TEXTAUSZUG:
'''

Nach dem Beginn des Krieges des faschistischen Deutschlands gegen Polen, 1939, begann der Einsatz von Kriegsgefangenen in der deutschen Kriegswirtschaft. Neben ihnen wurden in den besetzten Ländern Menschen massenhaft verschleppt und zur Zwangsarbeit in der Industrie, in Kleinbetrieben, in der Landwirtschaft und in Privathaushalten „verpflichtet“. 1944 waren es im gesamten Reichsgebiet mehr als 7 Millionen Zwangsarbeiterinnen und Zwangsarbeiter. In Mainz waren es nahezu 4000 Menschen, die in Zwangsarbeitslagern unter meist menschenunwürdigen Bedingungen untergebracht und zur Arbeit gezwungen wurden. Das größte Zwangsarbeitslager in Mainz war in der M.A.N.-Fabrik in Mainz-Gustavsburg mit 1067 Menschen aus vielen Ländern.

Eine von Ihnen war Nora Idsikowskaja. Sie wurde 1922 in Sibirien geboren und wuchs in einer jüdischen Familie zeitweise auf der Krim auf. Ihr polnischer Vater war Offizier in der Roten Armee, wo auch ihre Mutter als Ärztin beschäftigt war. Nora Idsikowskaja studierte am Pädagogischen Technikum, erhielt ihr Diplom und wurde Lehrerin.

'''

BEREITGESTELLTE EINTRÄGE:

'''

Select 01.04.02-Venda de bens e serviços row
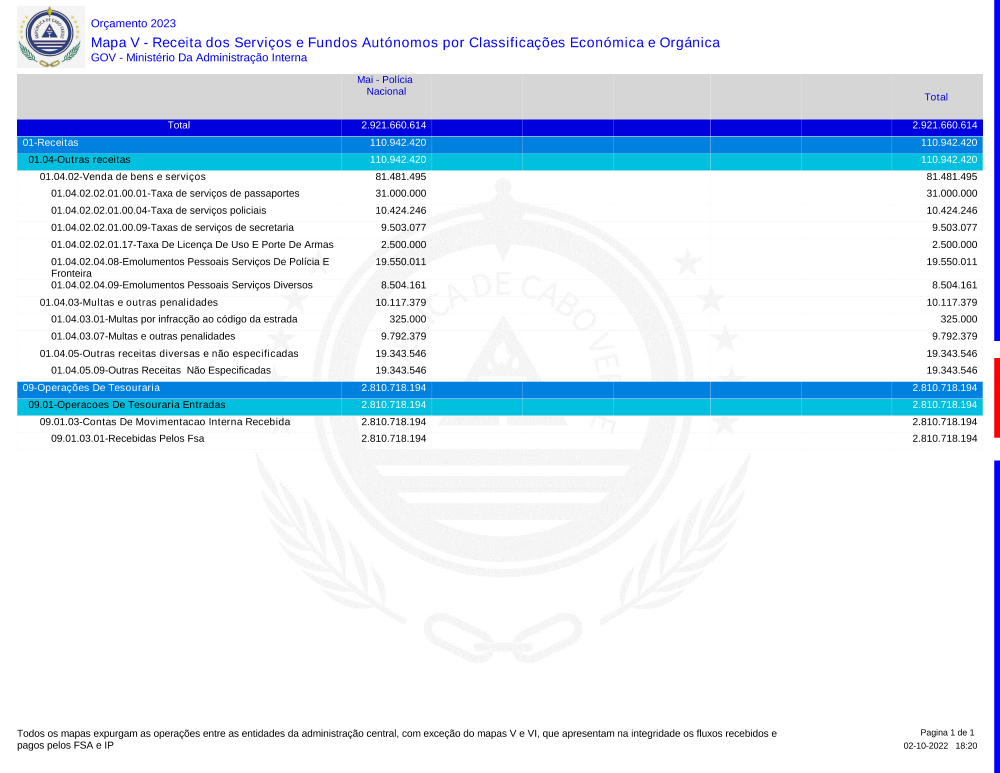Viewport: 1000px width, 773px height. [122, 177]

'''
'''

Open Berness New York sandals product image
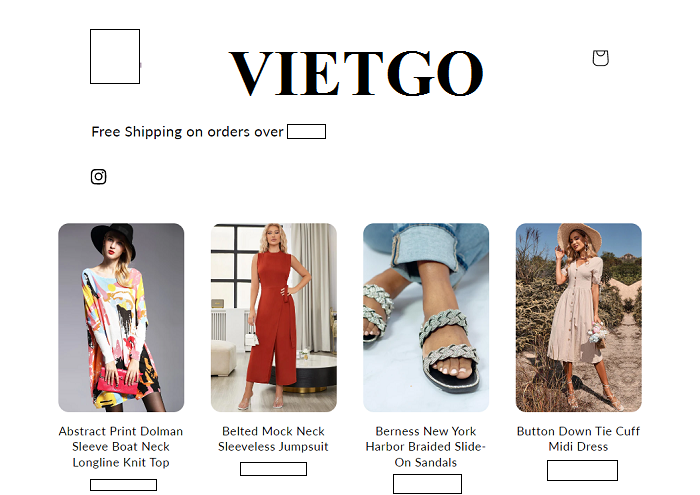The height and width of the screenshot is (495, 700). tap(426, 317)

'''
'''

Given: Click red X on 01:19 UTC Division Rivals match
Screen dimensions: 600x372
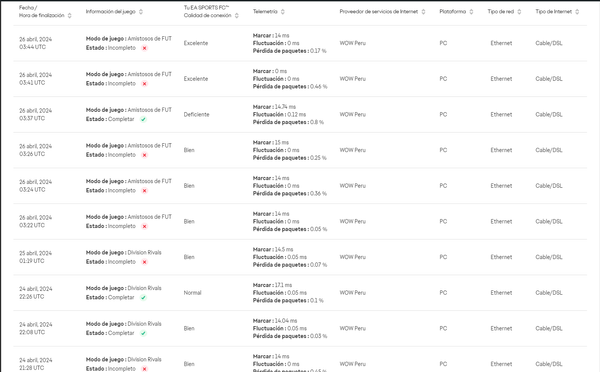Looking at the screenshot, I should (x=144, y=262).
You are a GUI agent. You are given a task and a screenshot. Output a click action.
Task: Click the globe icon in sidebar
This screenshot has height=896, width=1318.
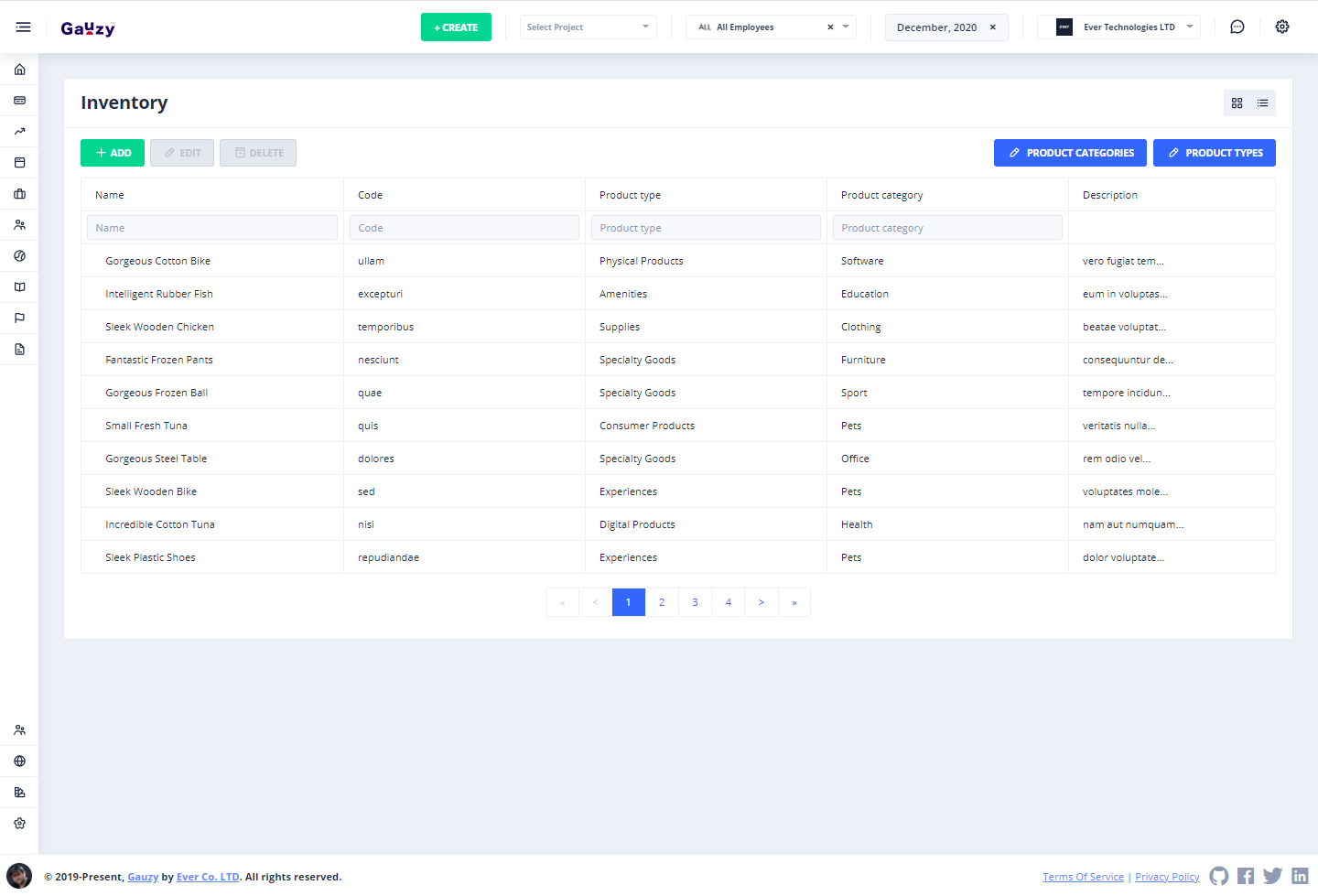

'''

AUFGABENSTELLUNG:
1. Wie viele Menschen waren laut dem Textauszug über Zwangsarbeit in Mainz im größten Mainzer Zwangsarbeitslager untergebracht?
2. Führen Sie den Textauszug über Zwangsarbeit in Mainz im Anschluss an seinen letzten Satz weiter.
Die Einträge haben mit dem Textauszug über Zwangsarbeit in Mainz nichts zu tun.

ANTWORTEN ZU DEN AUFGABEN:
1. 1067 Menschen aus vielen Ländern

2.
„Als die Faschisten schon auf der Krim waren, hingen überall rote Wandzeitungen mit Verboten, die für die Juden galten, und es gab die Anordnung, dass Juden einen Stern tragen mussten.“ So berichtete Nora Idsikowskaja in einem 1994 geführten Interview. Am 15. Mai 1942 wurde sie von den faschistischen Besatzern verhaftet, zu einem Sammelpunkt verbracht und in einem Viehwagon, fast ohne Verpflegung mit hunderten anderen sowjetischen Menschen zunächst nach Frankfurt an der Oder verbracht. Über ihren weiteren Transport berichtet sie: „Einmal kamen wir zu einem Lager mit sowjetischen Kriegsgefangenen. Das war furchtbar, ich habe das selbst gesehen. Die Menschen waren nur noch Haut und Knochen. Das Lager war in Kelsterbach, in der Nähe von Frankfurt am Main.“ Nora Idsikowskaja wurde in ein Zivillager in Mainz verbracht und zur Arbeit in der M.A.N.-Fabrik gezwungen. „Die ersten zwei, drei Tage habe ich das gemacht, aber dann habe ich mir gesagt: Dies ist ein Rüstungsbetrieb. Ich werde hier nicht arbeiten. … Und ich werde nicht mit den Faschisten gegen meine Heimat zusammenarbeiten.“

Nora Idsikowskaja gelang mit einigen Freundinnen zunächst die Flucht, wurde bei einer Bahnhofskontrolle erneut verhaftet und im Frauenkonzentrationslager Ravensbrück inhaftiert. Hier wurde sie zur Zwangsarbeit, u.a. bei der Firma Siemens, eingesetzt. Wegen Sabotageaktionen in der dortigen Rüstungsproduktion wurde sie schwer misshandelt. Im Frühjahr 1945 wurden viele Häftlinge zur Räumung des Lagers auf den Todesmarsch gezwungen. Völlig entkräftet und halb verhungert erlebte Nora Idsikowskaja die Befreiung vom Faschismus am 8. Mai 1945.